■ **WORK INSTRUCTIONS**: In the personal essay about a summer of travels, where was the Correspondence release held?

■ **TEXT SHOWN**:
┄┄┄┄┄┄┄┄┄┄┄┄┄┄┄┄┄┄┄┄
This man Moon spoke Northwest language, Aho, energy, Alex Gray, spirit, which I’ve never come in contact with in such full force in New York. It was liberating, this blend of elevated spiritual speak and the warm stench reckless spill splat elegant monster dance of the city. I felt like I could be myself in both worlds, wholly. He said, “The presence of serendipity lets you know that you’re close to the source.”

The Correspondence release at the KGB Bar was swift. The room was hazy, like a speakeasy. Greg made up intros on the spot, speaking to each reader’s secret sensibilities: he got them, all. Dave read a new monologue from the podium next to the tap. Sweeney’s dad grabbed the mic when all was done and said, “If I could do it over again, I would do it like you guys.”

Now Sweeney’s parents are duking out divorce terms, restraint orders, and the two of us, and Dave, drove through the wet, green Northeast coastal range talking about how divorce must make people do crazy things. We drove through Delaware, small verdant towns, and cornfields, and miles of arched trees strangled by the Kudzo vine: I thought maybe it’s not that the land is alive in summer, and so therefore pretty; or that it’s dead in the winter, and so therefore ugly; maybe in the winter we are too slumped to see pretty things, just can’t, and it’s not the season’s doing but our own; the individual’s.

Like how we blame a poor economy for a nation’s low morale. Like how we blame gentrification for the inordinate amount of daytime baseball bat muggings in Bed-Stuy as of late. Like how we blame divorce for our parents’ poor behavior.

We visited Lily in Baltimore and it was very hot in her attic apartment. Lest I say she was smoking a Camel Light when we arrived, just after I’d finished relaying her Get-Rich-Quick quitting smoking story to Dave. I said to her on a firefly walk, “Maybe you don’t need to go back to Brooklyn; I know I want to be there for its aggressive affection, but maybe you already have that here.” We sat on a boat tow and listened to the cicadas, Sweeney, Dave, Lily, and I drinking Bud and talking all night. We cooked spinach and mushrooms, pine nut coos coos and chicken legs. In the morning we made coffee in a Costa Rican coffee sock.

In Cape May, Sweeney and I sat on the beach and ate sandwiches, Arizona Iced Teas in juice boxes, ice cream in sugar cones every night and we were Brooklyn green next to Jersey tan, half-bathing suits and snaggle-toothed, trying to keep up on Latin studies. Long drives, talks about decades, men who can’t grow up, World War II, St. Paul, the ways in which we’ve changed. Double-Stuf Oreos. We watched movies, Braveheart, Goodfellas, and had big dinners with his cousins and siblings. He said, “I think my family has mistaken ‘good table conversation’ with ’spectacle.’” I said, “I think most families have, and so let’s not.” I ate lobster one night; I can’t imagine what kind of marine predator can chew that dinosaur. But what sweet, tender pulp inside. What meat!

Sweeney gave me a single driving lesson in a wide empty lot on a big empty compound somewhere upstate. A stick-shift. It wasn’t so bad. In fact, I wasn’t afraid at all.
┄┄┄┄┄┄┄┄┄┄┄┄┄┄┄┄┄┄┄┄
(Dataset rows)
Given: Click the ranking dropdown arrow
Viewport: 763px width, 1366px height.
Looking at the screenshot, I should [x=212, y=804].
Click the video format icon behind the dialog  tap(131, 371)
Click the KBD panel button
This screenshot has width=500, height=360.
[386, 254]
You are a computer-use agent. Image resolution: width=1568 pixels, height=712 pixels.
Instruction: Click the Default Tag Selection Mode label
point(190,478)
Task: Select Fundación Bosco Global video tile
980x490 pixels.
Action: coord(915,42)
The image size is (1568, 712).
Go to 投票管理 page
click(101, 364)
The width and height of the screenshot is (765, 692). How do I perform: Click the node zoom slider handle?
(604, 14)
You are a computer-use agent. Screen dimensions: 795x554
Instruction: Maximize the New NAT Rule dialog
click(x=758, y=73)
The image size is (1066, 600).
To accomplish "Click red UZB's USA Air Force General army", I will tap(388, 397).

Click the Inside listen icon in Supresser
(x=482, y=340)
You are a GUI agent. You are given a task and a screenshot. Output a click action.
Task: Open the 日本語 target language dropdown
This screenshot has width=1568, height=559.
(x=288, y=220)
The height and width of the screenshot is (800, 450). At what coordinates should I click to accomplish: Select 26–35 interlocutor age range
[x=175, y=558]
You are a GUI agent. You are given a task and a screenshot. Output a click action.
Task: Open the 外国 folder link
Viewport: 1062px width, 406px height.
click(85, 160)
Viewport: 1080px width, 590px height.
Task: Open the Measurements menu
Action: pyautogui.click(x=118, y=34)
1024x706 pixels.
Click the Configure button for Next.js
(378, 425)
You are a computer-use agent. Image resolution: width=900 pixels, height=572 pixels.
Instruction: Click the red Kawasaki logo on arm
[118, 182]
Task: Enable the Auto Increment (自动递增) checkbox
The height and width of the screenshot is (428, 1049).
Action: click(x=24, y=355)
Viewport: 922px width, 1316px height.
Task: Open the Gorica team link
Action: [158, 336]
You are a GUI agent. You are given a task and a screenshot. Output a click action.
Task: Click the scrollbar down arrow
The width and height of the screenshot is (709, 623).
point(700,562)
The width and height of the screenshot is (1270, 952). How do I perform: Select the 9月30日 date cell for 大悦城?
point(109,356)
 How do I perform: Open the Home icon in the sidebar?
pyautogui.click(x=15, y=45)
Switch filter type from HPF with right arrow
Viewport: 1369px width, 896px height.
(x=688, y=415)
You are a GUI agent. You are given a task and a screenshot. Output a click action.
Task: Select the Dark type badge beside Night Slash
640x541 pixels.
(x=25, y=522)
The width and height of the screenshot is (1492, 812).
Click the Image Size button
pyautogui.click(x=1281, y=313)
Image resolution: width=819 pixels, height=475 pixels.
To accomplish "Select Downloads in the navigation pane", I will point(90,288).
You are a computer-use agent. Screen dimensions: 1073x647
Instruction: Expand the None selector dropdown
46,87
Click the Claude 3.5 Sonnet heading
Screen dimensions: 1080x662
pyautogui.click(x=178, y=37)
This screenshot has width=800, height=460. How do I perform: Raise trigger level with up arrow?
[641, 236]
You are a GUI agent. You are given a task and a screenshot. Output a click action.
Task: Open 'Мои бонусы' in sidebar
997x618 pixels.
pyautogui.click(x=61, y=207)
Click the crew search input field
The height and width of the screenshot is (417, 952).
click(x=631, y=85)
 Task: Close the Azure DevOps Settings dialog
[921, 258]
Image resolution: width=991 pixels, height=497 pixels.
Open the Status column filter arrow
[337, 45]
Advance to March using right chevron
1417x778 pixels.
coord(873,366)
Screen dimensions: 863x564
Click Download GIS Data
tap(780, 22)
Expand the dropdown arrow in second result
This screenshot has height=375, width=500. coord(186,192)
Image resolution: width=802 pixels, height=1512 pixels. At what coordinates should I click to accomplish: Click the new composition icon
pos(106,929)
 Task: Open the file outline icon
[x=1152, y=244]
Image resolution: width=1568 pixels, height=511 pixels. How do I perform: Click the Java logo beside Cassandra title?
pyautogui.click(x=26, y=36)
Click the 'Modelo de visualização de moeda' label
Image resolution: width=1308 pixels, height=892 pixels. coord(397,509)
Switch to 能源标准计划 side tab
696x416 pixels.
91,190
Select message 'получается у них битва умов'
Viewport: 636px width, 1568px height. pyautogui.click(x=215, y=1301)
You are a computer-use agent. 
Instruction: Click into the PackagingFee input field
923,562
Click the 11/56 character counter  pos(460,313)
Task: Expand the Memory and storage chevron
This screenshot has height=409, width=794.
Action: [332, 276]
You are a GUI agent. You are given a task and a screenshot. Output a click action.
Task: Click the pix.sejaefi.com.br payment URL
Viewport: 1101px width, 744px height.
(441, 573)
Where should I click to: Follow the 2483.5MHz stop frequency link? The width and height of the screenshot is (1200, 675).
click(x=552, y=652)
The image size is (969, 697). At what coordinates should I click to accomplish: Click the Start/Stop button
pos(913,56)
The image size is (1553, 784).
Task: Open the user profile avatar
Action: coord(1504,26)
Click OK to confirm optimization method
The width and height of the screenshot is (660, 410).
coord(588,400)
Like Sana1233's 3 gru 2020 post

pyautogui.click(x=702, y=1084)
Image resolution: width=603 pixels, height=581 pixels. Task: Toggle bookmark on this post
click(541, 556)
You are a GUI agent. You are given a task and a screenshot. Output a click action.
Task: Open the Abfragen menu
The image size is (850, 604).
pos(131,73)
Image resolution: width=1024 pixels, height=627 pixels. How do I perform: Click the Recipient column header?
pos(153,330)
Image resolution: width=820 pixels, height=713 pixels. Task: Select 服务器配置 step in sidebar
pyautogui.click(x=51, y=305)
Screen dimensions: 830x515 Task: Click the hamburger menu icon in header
┄┄┄┄┄┄┄┄┄┄┄┄┄┄┄┄┄┄┄┄
■ **CORRECT ANSWER**: At the KGB Bar.